My research currently centers around three main projects. My current post-doctoral research is focused on sub-individual plant trait variability, shifts in this ‘trait’ with domestication selection, and consequences to herbivores (1). I am also wrapping up publications from my dissertation, which explored effects of natural variation in soil type on diverse multi-trophic communities (2). I am also working on a collaborative project investigating ecological correlates of color and pattern evolution in larval Lepidoptera (3).
(1) How do variable plant-scapes influence insect herbivores?
For an herbivorous insect, moving within a plant is like walking (or hopping!) across a landscape made of food; however, not all parts of the terrain underfoot are equally tasty. For example, individual leaves within a single plant can vary greatly in their nitrogen and water levels, as well as in the amount of defense (such as toxic chemicals in the leaf, or the density of tiny leaf hairs). These small differences among leaves mean that herbivores may have to adjust their physiology or behavior as they munch from leaf to leaf. Such adjustments can scale up to increase (or decrease) the overall growth rate of an individual herbivore, or the population growth rate of an herbivore population.
For my post-doctoral research, I am studying how such sub-individual variability might influence herbivore performance on plants. Crop domestication provides a particularly interesting scenario in which to address these questions, for at least two reasons: 1) humans exert direct selection on homogeneity of plant parts (e.g. uniform fruit size); and 2) domestication increases or decreases trait means (e.g. greater protein content; lower defensive chemistry), and means are often positively correlated with the amount of variability (see below). Because many herbivores complete their development within a single plant, it is this scale of variability that may matter most within the lives of many insect pests. To address these questions, I am using a common garden of wild and domestic alfalfa plants at Kellogg Biological Station (KBS). By quantifying physical, nutritive, and chemical traits of individual leaves within plants, I hope to better understand how domestication has shifted levels of sub-individual variability, and link such shifts to the amount of herbivory experienced by plants.
(2) How does abiotic context shape multi-trophic communities?
Insect herbivore communities are shaped by two non-exclusive mechanisms: from the 'bottom-up', host plant traits can act directly on herbivores by changing preference of ovipositing females and/or larval mortality; simultaneously, natural enemies exert predation pressure from the 'top-down'. In addition to their independent effects, these two forces can work together to alter insect assemblages. When host plants are of low quality, herbivores may develop more slowly and be more available to their enemies in time. Alternatively, low quality plants often harbor lower abundances of herbivores, and may be passed over by predators and parasitoids in favor of higher quality plants with more prey.

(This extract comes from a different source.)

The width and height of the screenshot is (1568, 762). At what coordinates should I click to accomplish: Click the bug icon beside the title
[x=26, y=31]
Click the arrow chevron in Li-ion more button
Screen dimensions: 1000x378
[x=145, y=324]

In collaboration with my PhD advisor, Dr. Sharon Strauss (UC Davis), I used a natural mosaic of two soil types — serpentine (low resource) & non-serpentine (higher resource) to address these questions. I quantified traits and resistance of host plants in each soil type, and collected and reared over 3,000 lepidopteran caterpillars (ca. 80 species) to understand whether soil effects could cascade to higher trophic levels. I found that host plants were more resistant to herbivores in serpentine soils, and were associated with smaller and less diverse herbivore assemblages than higher resource non-serpentine soil. Structure of the plant-herbivore food web also differed with soil type: generalist herbivore species fed on fewer plants in serpentine soils, creating a more modular ecological network than in neighboring non-serpentine soils. Soil type also influenced interactions between caterpillars and (some) natural enemies: parasitism — but not bird predation — was higher in serpentine than non-serpentine soil. Together, these results show cascading effects of soil type on community structure and species interactions, across multiple trophic levels.
(3) Do host plants drive macroevolution of herbivore coloration?
Warning coloration (aposematism) and camouflage (crypsis) are two strategies employed by animals to avoid predation. These divergent visual tactics are often related to species’ palatability: distasteful or noxious organisms use bright colors and disruptive patterns as a visual warning to would-be predators, while edible species conceal themselves by blending in with their background. For plant-feeding insects, host plant characteristics may critically influence palatability, as herbivores incorporate plant toxins into their own bodies. In addition, traits of the herbivores themselves – such as their degree of dietary specialization – may shape the efficacy with which they co-opt plant chemistry for their own defense.
In collaboration with Dr. Sharon Strauss (UC Davis) and Dr. Marjorie Weber (Michigan State U.), we are exploring how herbivore diet breadth and host plant traits shape the evolution of coloration, using the remarkably rich and morphologically diverse larval Lepidoptera. To do this, we are using a large dataset of over 1800 North American moth and butterfly species for which larval photographs are available. By using phylogenetically-informed methods, we can ask whether the macroevolution of color and pattern is correlated with the growth form of caterpillar host plants, as well as dietary specialization of caterpillar species.